== SUPPLIED RECORDS

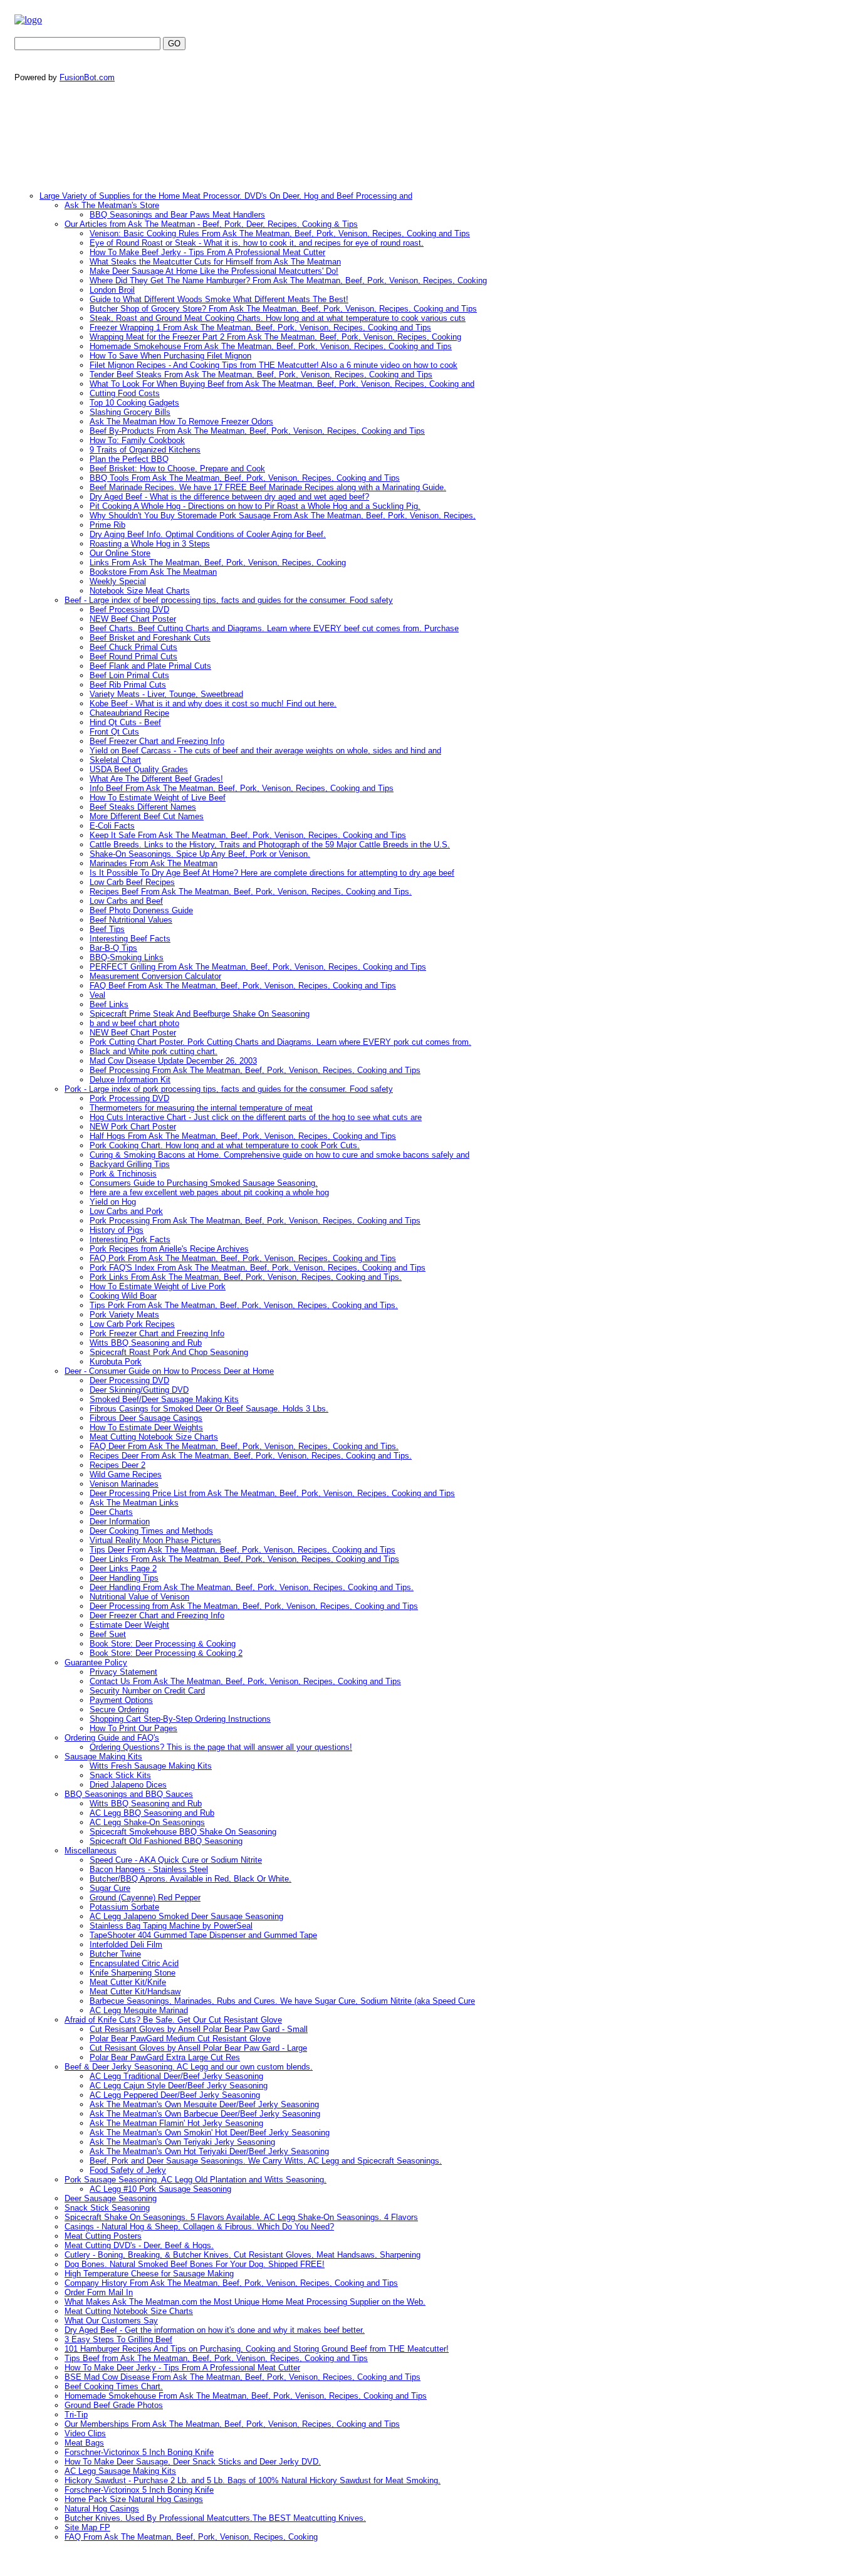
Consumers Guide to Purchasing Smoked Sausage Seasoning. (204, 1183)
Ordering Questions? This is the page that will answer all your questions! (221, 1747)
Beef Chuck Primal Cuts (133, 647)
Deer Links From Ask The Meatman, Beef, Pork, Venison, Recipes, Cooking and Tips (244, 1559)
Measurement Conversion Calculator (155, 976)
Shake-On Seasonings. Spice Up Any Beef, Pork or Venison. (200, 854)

====

» EXERCISE DESCRIPTION
Scan the records above and show every line in which the word "Venison" occurs.

» RESPONSE
Deer Links From Ask The Meatman, Beef, Pork, Venison, Recipes, Cooking and Tips (244, 1559)
Shake-On Seasonings. Spice Up Any Beef, Pork or Venison. (200, 854)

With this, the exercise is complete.